3. Eastern land swap

Eastern parts of Christchurch have been badly damaged by the earthquakes and large areas around the river of it are ‘redzoned’, meaning there are thousands of people who need to sell their houses to the government and move elsewhere.   A great idea that I heard from Christchurch Architect, David Hill, is to swap some of the parks and golf courses in the east with this damaged land.   Its a fantastic interventionist idea, but only works if the government gets active and onto it.  The opportunity is there to create new neighbourhoods of well designed, well serviced, ‘green’ housing that enables people to live in, or close to the existing communities. While also getting some much needed stimulus into the economy and getting the trades and professions going.  All it takes is some politicians with some vision… now where were they?

4. Bikes, Bikes, Bikes.

Not a particularly creative one, but this needs repeating again and again. Bikes are the cheap solution to lots of Christchurch’s future problems.

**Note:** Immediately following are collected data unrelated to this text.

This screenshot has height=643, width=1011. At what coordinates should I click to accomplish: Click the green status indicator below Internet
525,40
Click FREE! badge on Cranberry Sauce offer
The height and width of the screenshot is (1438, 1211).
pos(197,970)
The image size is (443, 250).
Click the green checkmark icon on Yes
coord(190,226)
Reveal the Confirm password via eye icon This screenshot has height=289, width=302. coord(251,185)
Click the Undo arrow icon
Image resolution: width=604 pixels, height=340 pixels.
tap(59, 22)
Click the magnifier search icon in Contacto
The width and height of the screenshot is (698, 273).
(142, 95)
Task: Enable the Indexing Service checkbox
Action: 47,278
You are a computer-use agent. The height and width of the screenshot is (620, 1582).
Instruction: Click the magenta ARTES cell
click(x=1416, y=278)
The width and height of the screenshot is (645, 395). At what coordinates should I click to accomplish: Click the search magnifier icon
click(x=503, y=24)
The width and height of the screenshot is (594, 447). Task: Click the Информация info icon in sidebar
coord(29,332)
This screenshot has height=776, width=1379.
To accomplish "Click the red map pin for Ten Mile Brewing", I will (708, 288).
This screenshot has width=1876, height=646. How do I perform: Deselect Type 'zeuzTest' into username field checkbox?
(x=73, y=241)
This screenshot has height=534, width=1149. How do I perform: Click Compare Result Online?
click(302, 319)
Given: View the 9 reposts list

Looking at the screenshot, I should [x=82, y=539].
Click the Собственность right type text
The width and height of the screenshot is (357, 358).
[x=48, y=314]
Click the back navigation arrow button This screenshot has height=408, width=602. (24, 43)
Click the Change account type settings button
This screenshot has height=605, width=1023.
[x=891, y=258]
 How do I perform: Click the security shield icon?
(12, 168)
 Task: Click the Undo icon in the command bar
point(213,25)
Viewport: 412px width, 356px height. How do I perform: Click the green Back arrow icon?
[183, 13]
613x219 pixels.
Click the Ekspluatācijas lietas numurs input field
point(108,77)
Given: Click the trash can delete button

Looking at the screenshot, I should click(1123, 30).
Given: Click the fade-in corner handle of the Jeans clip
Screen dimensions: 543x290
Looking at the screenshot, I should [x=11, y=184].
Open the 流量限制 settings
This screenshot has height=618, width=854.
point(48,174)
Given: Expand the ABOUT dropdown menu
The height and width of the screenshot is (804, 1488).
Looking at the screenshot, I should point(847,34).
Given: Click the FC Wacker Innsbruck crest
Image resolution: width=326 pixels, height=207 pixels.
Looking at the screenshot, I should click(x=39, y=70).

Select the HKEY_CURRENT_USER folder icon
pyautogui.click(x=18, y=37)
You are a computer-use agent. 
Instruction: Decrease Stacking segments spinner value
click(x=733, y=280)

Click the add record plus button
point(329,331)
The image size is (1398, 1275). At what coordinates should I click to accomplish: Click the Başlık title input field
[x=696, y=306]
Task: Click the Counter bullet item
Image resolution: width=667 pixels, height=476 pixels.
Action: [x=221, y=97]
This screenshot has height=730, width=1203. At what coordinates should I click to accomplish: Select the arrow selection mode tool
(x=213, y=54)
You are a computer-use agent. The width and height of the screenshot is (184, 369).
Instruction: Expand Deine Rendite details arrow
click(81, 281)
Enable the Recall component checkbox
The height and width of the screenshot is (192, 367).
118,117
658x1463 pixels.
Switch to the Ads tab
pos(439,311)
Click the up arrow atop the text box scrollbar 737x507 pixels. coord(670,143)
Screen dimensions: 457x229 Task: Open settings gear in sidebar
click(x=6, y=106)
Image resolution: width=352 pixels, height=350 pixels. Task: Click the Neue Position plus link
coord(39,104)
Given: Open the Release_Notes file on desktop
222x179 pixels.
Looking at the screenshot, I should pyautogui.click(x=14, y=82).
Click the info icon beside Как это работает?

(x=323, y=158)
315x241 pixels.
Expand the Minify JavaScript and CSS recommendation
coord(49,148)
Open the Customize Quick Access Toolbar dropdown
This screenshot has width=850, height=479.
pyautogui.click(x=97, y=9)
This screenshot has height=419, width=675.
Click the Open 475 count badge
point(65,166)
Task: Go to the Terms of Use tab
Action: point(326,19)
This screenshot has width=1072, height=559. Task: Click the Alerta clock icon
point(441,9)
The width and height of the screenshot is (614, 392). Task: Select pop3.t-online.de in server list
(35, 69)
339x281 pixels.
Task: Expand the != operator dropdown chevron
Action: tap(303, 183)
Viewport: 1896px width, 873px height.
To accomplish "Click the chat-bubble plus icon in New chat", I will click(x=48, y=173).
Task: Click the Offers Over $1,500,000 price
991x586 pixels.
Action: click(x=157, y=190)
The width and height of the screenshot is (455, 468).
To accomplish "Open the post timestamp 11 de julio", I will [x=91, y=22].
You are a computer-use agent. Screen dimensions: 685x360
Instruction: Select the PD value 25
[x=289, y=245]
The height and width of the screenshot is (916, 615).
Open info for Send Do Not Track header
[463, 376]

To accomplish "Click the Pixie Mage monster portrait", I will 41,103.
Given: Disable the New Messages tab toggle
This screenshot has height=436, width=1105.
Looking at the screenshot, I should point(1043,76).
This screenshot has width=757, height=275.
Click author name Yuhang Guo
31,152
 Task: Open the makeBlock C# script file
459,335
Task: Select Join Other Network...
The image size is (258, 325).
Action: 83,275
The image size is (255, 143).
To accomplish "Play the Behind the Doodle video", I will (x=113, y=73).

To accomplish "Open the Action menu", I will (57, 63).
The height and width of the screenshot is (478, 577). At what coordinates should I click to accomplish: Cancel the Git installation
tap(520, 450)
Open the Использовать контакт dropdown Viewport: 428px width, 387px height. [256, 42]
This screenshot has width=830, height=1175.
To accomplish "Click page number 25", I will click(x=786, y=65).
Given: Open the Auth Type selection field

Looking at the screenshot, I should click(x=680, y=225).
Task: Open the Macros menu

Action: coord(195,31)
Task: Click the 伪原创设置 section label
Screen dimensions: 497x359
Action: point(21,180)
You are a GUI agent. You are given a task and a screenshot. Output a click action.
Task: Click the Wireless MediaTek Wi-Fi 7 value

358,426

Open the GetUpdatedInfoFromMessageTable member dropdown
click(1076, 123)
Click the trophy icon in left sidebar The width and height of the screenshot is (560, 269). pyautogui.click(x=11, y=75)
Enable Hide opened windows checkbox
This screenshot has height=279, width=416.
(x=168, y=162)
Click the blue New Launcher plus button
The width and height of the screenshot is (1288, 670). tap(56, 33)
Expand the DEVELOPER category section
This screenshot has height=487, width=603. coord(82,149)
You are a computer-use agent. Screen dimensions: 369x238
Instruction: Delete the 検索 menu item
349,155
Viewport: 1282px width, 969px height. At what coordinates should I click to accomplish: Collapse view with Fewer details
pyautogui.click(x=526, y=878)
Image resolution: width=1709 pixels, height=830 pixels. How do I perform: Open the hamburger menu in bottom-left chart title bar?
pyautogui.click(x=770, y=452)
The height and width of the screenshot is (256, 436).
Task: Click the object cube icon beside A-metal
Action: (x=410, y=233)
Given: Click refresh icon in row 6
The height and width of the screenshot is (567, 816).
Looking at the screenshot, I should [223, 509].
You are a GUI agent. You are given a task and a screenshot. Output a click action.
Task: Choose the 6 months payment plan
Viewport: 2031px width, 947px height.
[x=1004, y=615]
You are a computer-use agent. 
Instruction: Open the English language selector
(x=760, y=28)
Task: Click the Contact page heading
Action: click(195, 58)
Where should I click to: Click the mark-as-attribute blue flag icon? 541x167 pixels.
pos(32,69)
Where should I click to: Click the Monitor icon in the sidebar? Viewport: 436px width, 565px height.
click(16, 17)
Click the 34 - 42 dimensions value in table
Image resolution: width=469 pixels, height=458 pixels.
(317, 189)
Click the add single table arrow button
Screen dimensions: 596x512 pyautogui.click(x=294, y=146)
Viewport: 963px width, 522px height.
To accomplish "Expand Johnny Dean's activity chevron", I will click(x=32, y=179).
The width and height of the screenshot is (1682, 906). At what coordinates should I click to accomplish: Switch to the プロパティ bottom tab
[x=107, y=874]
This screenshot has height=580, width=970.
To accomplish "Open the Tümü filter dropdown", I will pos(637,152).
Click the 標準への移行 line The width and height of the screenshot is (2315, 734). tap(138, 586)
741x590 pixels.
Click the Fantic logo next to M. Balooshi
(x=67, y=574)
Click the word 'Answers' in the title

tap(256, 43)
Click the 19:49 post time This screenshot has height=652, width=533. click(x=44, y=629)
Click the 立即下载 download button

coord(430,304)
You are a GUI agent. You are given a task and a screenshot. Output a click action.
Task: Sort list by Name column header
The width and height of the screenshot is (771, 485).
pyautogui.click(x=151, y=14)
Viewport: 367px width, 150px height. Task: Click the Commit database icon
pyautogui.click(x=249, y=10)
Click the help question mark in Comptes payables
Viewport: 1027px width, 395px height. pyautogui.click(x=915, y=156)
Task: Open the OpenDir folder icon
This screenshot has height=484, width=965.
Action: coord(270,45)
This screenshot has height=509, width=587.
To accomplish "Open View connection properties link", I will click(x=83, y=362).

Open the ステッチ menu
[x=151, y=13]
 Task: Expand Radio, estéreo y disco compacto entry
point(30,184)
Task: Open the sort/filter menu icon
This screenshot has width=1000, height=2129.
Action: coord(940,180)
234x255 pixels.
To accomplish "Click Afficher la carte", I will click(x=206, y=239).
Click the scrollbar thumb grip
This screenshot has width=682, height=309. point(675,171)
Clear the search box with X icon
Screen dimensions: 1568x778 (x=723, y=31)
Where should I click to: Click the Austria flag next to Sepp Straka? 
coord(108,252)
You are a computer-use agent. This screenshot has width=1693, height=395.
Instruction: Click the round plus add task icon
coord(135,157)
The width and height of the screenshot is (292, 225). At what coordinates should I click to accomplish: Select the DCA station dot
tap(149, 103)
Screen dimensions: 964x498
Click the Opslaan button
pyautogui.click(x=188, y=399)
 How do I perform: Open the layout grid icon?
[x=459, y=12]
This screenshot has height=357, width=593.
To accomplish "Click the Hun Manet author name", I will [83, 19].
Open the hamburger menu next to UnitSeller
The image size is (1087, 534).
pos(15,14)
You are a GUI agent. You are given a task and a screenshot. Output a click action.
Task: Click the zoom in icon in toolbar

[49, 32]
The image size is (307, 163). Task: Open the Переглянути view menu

Even with the advantage of a massive capital injection and a fresh start, the reality is that Christchurch is the wrong shape and layout to ever have a comprehensive public transport system.  It can have a handy and modern bus system with clever and well designed tickets to make it easy to use, but is never going to have frequent trips to all parts of the city.  It has grown around the expansiveness of the motorcar and will remain locked to its logic.  Fortunately there is a much better way to get around flat wide cities with grid layouts than the car. Bikes!  They are cheap, they last longer than cars, roads can fit thousands of them, its easier to park them,  they keep people fit, they are cheap and choice!   The rebuild is the perfect time to make the roads bike friendly and provide extensive bike infrastructure around the city. Cheap bikes to hire, bike paths on most roads, bike paths along the rivers, bike stands, places for workshops, safe storage, etc etc.  Weather shouldn’t be a big problem, look at how they do it in Amsterdam and Copenhagen.  10% of one of the stupid holiday highways being built out of Auckland could fund this for decades.  (The image below is Christchurch in 1937!)

5. Move the World Cup Cloud to Christchurch.

1 +1 should equal 2. Over the next 1-5 years Christchurch is going to be in desperate need of high quality temporary structures to house the civic and commercial activities of the city while the rebuild gains momentum.  In about 30 days Auckland will be left with a large unused high quality government owned structure.  Move it to Christchurch. Simple.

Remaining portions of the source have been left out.